I would say LCD.... (Plasma is weak)


----------



## flyworld3 (Feb 17, 2008)

Well, for movies and stuff, glossy LCD. For houses with bad lighting and playing games, matte LCD. Plasma sucks. Projector will suck a lot out of your electricity bill. You say you want it for TV as well, and I'm assuming you're getting blu-ray movies for your ps3, and you're sitting away from your tv while playing so you won't notice the blur very much, so I suggest a glossy LCD HDTV. The Samsungs are KICK-***, but BRAVIAs from Sony are very good too, but if money's tight, I would choose a cheap Chinese knockoff. Just joking. No really, if money's tight, try some of the lesser-known (but still quite competitive) brands like Olevia, Westinghouse, and even well known Chinese brands like TCL and Haier.
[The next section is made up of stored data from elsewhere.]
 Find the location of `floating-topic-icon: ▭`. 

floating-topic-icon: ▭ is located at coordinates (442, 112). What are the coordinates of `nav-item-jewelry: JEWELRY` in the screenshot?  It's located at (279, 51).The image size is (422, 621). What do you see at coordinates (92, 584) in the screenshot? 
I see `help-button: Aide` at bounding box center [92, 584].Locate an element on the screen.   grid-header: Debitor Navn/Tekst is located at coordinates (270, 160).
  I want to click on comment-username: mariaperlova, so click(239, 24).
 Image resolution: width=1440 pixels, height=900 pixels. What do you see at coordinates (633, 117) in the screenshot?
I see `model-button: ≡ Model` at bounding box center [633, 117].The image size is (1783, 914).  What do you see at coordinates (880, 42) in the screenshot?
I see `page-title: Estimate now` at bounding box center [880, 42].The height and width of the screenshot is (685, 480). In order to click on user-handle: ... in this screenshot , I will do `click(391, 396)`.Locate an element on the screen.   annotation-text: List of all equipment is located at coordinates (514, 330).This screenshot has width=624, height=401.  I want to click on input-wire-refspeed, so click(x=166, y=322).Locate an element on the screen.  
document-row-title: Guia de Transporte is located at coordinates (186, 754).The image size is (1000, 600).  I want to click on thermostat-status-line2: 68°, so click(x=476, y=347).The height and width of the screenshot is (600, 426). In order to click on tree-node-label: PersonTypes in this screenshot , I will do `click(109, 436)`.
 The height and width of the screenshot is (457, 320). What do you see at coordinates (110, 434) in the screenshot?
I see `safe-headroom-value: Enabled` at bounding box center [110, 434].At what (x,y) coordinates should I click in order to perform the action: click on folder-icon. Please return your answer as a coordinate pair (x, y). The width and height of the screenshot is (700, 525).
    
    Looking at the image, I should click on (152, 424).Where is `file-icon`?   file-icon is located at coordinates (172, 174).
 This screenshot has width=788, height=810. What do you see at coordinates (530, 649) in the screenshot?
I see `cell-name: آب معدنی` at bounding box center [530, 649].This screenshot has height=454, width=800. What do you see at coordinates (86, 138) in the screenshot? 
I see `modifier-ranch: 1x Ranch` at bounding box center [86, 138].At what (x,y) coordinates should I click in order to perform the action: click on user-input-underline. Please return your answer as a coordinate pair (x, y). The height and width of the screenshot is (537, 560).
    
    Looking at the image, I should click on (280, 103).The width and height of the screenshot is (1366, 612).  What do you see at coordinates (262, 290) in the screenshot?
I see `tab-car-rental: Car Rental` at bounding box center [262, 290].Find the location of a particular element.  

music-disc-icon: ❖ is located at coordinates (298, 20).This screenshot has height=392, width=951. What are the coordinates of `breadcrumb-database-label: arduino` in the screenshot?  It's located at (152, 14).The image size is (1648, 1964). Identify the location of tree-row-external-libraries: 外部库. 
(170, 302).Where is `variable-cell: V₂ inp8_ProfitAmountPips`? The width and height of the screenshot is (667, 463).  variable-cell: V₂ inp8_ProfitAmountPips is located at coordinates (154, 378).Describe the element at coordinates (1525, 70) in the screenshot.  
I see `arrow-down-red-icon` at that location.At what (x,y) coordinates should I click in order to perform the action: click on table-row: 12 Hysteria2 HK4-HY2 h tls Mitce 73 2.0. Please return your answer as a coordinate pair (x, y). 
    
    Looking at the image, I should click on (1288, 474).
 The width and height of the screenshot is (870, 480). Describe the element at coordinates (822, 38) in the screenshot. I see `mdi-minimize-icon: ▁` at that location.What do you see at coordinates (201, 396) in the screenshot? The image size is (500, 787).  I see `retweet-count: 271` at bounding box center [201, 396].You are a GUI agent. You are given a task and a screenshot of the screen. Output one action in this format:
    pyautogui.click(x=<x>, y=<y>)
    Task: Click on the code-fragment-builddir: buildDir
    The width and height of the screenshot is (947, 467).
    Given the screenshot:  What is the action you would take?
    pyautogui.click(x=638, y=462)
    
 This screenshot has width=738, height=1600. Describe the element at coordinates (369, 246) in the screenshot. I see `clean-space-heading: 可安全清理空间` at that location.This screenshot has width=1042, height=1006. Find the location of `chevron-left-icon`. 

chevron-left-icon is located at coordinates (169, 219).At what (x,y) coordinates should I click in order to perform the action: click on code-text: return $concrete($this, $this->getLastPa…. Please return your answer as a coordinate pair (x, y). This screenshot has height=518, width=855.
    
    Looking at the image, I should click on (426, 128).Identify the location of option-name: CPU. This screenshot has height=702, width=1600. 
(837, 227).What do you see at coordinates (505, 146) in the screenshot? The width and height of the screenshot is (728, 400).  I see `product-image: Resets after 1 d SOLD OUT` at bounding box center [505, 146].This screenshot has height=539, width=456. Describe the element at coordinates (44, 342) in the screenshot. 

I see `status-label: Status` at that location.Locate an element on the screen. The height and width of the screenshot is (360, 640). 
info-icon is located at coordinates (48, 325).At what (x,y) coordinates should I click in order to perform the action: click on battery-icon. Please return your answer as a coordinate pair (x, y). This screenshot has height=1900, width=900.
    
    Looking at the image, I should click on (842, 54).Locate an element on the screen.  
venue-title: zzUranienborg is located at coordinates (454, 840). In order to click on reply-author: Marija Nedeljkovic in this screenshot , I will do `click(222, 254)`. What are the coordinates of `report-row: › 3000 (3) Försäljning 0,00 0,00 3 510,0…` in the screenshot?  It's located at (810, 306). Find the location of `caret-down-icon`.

In fact, Haier opened a store in 5th Avenue in New York City, which means they aren't terrible.


----------



## sup2a (Oct 9, 2007)

i checked out the Samsungs against the Sonys and i noticed the sharpness on the bravia was so much better than any of the samsungs... my opinion?... ahh well i would also suggest a matte LCD just because if your playing during the day its a pain to keep pulling the blinds or slightly adjusting you seating space...
and projectors....i wouldn't even consider... sure they big...but they also....suck.... you can barely see a thing if the lighting is bad not very good for games and the list goes on

oh! and it reminds me do not buy LG! good brand? nope! i was informed by someone they are made in the same Korean factory that make cheapo tvs.... could be wrong....just suggesting!


----------



## sup2a (Oct 9, 2007)

oh and as for the refresh rate it doesnt want to tell me btu i did find some interesting information on wiki... dont take it willingly though wiki can be wrong

"According to the licenses supplied with the Bravia (model KDL-40V2500 and presumably other models) the device runs at least partially on embedded Linux and utilizes other free software and publicly available software components." (http://en.wikipedia.org/wiki/BRAVIA)

it also showed the same model as Japanese and American... probably why i didnt know tha name 
but as it is a higher end model id imagine it would be 100hz...might want to talk to whoever is selling it...


----------